For some time before 2015, community leader Hafez Kassem was chairman of the school board and president of AFIC. He was sacked as AFIC president in March last year and six Islamic schools agreed to remove AFIC’s power over their finances.
The school, which now has a new board, launched an appeal in the Federal Court after the federal government cut almost $20 million in annual funding following revelations of its financial relationship with AFIC.
The school has three campuses, the first in Greenacre in Sydney’s southwest, which was leased from AFIC and allegedly used to fund the organisation.
“The Greenacre lease was treated by AFIC as a milking cow that never runs dry,” Mr Coleman said yesterday. “There was a series of spectacular rental increases — tenfold in one instance — that were made retrospective and prospective.”

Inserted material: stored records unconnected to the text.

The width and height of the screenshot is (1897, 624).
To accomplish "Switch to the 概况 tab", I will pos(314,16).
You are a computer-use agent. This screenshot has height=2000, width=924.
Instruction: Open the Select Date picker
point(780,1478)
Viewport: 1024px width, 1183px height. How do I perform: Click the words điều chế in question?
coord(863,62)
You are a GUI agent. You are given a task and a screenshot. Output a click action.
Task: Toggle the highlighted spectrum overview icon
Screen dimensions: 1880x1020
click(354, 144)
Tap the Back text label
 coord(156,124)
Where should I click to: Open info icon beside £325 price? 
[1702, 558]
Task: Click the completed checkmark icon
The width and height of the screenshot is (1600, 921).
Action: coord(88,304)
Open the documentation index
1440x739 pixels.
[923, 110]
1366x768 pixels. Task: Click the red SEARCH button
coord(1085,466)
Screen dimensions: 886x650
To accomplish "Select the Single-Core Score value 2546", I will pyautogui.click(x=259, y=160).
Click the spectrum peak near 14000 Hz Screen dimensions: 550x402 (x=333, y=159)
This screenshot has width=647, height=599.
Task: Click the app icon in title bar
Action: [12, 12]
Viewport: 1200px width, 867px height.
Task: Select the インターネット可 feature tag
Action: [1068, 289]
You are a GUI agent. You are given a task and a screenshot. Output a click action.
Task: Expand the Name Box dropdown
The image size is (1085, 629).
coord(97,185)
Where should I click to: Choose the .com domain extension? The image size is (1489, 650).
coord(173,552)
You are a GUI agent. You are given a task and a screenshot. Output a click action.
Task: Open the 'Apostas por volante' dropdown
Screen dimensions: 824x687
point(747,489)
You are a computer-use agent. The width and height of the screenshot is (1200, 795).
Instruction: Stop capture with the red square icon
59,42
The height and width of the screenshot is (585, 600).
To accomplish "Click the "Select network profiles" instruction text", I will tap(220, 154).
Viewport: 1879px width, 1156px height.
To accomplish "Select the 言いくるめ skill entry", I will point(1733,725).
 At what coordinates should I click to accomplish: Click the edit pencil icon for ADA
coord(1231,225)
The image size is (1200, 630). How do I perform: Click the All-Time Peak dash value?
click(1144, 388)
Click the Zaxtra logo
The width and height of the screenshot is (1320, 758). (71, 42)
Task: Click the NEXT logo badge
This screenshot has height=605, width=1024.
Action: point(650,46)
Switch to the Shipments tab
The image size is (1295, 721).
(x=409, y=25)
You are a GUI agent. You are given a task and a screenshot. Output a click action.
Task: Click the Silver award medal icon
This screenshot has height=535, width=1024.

The appeal followed a ruling by the Administrative Appeals Tribunal late last year backing the federal government’s decision to cut funding. The government has continued funding pending the outcome of the court actions but it would cease if the school’s appeal is unsuccessful. The school argues that since March last year no money has been paid to AFIC.
Mr Coleman told three judges in the appeal that the school faced closure if federal funding was not continued. “If the school fails in this litigation, in the financial situation it is in, the directors would have no practical alternative other than to put the school into liquidation,” he said.
While the school has ceased all payments to AFIC, the court heard it had continued to keep track of its lease payments in its accounts, a figure that has soared into the millions.
Richard Lancaster SC, acting for federal Education Minister Simon Birmingham, argued the school was still bound by its contracts to AFIC, and if funding were continued, the school would be obliged to pay its debts. “The rental obligation was discharged and replaced by a loan from AFIC to the school,” Mr Lancaster said. “It seems on the facts there was a notional payment of rent and then its replacement with debt.”
Since it was established in 1990, Malek Fahd’s former board lent more than $5m to AFIC, without interest, and at one stage paid its rent five years in advance.
When AFIC acquired its campus in Hoxton Park, in Sydney’s west, it asked Malek Fahd to pay the second property’s rent as well.
AFIC later sought a valuation for the Greenacre property that found the rent should have been vastly more, and demanded the school pay an additional sum of almost $3m. Between 2012 and 2015, Malek Fahd received more than $76m in commonwealth funding and stands to gain $19m should it be successful in its appeal.
The Federal Court bid is made more complicated by the other legal battles embroiling the school, AFIC, and AFIC’s current and former directors. A group of former executive members of the body, who were either banned or stepped down last year, allegedly changed the locks of its Sydney headquarters, declaring they had only been removed temporarily.
Keysar Trad, who was elected AFIC president last August but defeated at elections this month, has launched legal action in the NSW Supreme Court against Mr Kassem and several others.
Malek Fahd is also taking AFIC to the NSW Supreme Court seeking a repayment of funds, damages and the release from other obligations it holds. Both matters remain before the courts.
The financial affairs of six Islamic schools operated by AFIC, were investigated by the federal Education Department in 2015 after a string of senior staff members and principals were sacked, allegations of financial mismanagement and concerns over the delivery of the curriculum. As well as Malek Fahd, Islamic colleges in South Australia and the ACT had funding withdrawn.